--- Available data ---
****

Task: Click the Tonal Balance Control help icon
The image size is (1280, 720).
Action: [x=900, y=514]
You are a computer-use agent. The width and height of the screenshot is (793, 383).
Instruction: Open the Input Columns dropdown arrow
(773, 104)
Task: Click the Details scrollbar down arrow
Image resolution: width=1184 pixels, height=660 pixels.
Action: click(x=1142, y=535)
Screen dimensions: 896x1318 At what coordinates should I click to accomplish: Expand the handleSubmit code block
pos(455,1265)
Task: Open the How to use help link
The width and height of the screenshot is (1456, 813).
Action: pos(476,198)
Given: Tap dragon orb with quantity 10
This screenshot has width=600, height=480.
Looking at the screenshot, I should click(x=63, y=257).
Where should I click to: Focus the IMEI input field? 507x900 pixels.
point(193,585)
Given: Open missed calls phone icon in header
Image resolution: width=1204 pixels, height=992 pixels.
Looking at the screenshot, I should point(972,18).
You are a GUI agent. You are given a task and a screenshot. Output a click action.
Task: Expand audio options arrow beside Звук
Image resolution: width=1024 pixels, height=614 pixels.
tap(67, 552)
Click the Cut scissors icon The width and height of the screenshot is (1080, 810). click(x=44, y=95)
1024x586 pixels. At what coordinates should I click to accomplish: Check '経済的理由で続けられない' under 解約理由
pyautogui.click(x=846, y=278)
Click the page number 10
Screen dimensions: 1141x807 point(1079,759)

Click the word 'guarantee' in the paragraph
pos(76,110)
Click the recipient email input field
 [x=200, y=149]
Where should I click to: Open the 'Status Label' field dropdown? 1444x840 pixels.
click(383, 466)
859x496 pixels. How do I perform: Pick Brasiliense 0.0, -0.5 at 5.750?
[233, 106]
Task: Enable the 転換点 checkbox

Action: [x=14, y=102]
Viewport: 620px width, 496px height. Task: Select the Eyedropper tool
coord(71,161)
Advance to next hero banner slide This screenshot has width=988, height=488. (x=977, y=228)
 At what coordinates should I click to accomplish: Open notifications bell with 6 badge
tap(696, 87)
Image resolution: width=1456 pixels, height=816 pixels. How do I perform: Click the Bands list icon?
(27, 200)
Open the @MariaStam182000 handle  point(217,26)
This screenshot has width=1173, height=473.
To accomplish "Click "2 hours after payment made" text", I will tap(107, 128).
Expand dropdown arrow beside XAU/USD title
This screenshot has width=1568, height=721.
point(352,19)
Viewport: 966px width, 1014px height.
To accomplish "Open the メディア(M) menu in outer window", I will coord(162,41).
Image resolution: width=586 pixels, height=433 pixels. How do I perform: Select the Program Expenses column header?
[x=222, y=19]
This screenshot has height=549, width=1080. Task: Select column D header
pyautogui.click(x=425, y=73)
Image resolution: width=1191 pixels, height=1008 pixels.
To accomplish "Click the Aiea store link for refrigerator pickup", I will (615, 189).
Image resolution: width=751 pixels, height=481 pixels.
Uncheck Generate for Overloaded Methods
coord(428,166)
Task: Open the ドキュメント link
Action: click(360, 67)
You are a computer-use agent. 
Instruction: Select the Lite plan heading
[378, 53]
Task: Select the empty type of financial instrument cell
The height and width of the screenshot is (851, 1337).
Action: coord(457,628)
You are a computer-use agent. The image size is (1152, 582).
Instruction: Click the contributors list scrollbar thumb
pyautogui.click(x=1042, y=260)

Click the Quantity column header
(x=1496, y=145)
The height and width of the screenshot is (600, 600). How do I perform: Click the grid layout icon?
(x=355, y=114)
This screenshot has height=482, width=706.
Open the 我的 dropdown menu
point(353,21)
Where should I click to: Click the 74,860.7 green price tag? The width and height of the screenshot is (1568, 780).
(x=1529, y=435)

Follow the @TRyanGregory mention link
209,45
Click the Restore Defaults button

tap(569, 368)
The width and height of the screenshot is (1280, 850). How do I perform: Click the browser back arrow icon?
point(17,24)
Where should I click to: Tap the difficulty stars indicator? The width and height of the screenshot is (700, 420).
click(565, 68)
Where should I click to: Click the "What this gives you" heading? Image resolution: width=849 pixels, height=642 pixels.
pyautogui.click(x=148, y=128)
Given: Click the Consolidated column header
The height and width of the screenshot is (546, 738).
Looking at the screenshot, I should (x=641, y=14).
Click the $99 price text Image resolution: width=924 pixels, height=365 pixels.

****

--- Exercise objective ---
Copy all of the entries above exactly as shown.

--- Answer for the task ---
Task: Click the Tonal Balance Control help icon
The image size is (1280, 720).
Action: [x=900, y=514]
You are a computer-use agent. The width and height of the screenshot is (793, 383).
Instruction: Open the Input Columns dropdown arrow
(773, 104)
Task: Click the Details scrollbar down arrow
Image resolution: width=1184 pixels, height=660 pixels.
Action: click(x=1142, y=535)
Screen dimensions: 896x1318 At what coordinates should I click to accomplish: Expand the handleSubmit code block
pos(455,1265)
Task: Open the How to use help link
The width and height of the screenshot is (1456, 813).
Action: pos(476,198)
Given: Tap dragon orb with quantity 10
This screenshot has width=600, height=480.
Looking at the screenshot, I should click(x=63, y=257).
Where should I click to: Focus the IMEI input field? 507x900 pixels.
point(193,585)
Given: Open missed calls phone icon in header
Image resolution: width=1204 pixels, height=992 pixels.
Looking at the screenshot, I should point(972,18).
You are a GUI agent. You are given a task and a screenshot. Output a click action.
Task: Expand audio options arrow beside Звук
Image resolution: width=1024 pixels, height=614 pixels.
tap(67, 552)
Click the Cut scissors icon The width and height of the screenshot is (1080, 810). click(x=44, y=95)
1024x586 pixels. At what coordinates should I click to accomplish: Check '経済的理由で続けられない' under 解約理由
pyautogui.click(x=846, y=278)
Click the page number 10
Screen dimensions: 1141x807 point(1079,759)

Click the word 'guarantee' in the paragraph
pos(76,110)
Click the recipient email input field
 [x=200, y=149]
Where should I click to: Open the 'Status Label' field dropdown? 1444x840 pixels.
click(383, 466)
859x496 pixels. How do I perform: Pick Brasiliense 0.0, -0.5 at 5.750?
[233, 106]
Task: Enable the 転換点 checkbox

Action: [x=14, y=102]
Viewport: 620px width, 496px height. Task: Select the Eyedropper tool
coord(71,161)
Advance to next hero banner slide This screenshot has width=988, height=488. (x=977, y=228)
 At what coordinates should I click to accomplish: Open notifications bell with 6 badge
tap(696, 87)
Image resolution: width=1456 pixels, height=816 pixels. How do I perform: Click the Bands list icon?
(27, 200)
Open the @MariaStam182000 handle  point(217,26)
This screenshot has width=1173, height=473.
To accomplish "Click "2 hours after payment made" text", I will tap(107, 128).
Expand dropdown arrow beside XAU/USD title
This screenshot has width=1568, height=721.
point(352,19)
Viewport: 966px width, 1014px height.
To accomplish "Open the メディア(M) menu in outer window", I will coord(162,41).
Image resolution: width=586 pixels, height=433 pixels. How do I perform: Select the Program Expenses column header?
[x=222, y=19]
This screenshot has height=549, width=1080. Task: Select column D header
pyautogui.click(x=425, y=73)
Image resolution: width=1191 pixels, height=1008 pixels.
To accomplish "Click the Aiea store link for refrigerator pickup", I will (615, 189).
Image resolution: width=751 pixels, height=481 pixels.
Uncheck Generate for Overloaded Methods
coord(428,166)
Task: Open the ドキュメント link
Action: click(360, 67)
You are a computer-use agent. 
Instruction: Select the Lite plan heading
[378, 53]
Task: Select the empty type of financial instrument cell
The height and width of the screenshot is (851, 1337).
Action: coord(457,628)
You are a computer-use agent. The image size is (1152, 582).
Instruction: Click the contributors list scrollbar thumb
pyautogui.click(x=1042, y=260)

Click the Quantity column header
(x=1496, y=145)
The height and width of the screenshot is (600, 600). How do I perform: Click the grid layout icon?
(x=355, y=114)
This screenshot has height=482, width=706.
Open the 我的 dropdown menu
point(353,21)
Where should I click to: Click the 74,860.7 green price tag? The width and height of the screenshot is (1568, 780).
(x=1529, y=435)

Follow the @TRyanGregory mention link
209,45
Click the Restore Defaults button

tap(569, 368)
The width and height of the screenshot is (1280, 850). How do I perform: Click the browser back arrow icon?
point(17,24)
Where should I click to: Tap the difficulty stars indicator? The width and height of the screenshot is (700, 420).
click(565, 68)
Where should I click to: Click the "What this gives you" heading? Image resolution: width=849 pixels, height=642 pixels.
pyautogui.click(x=148, y=128)
Given: Click the Consolidated column header
The height and width of the screenshot is (546, 738).
Looking at the screenshot, I should (x=641, y=14).
Click the $99 price text Image resolution: width=924 pixels, height=365 pixels.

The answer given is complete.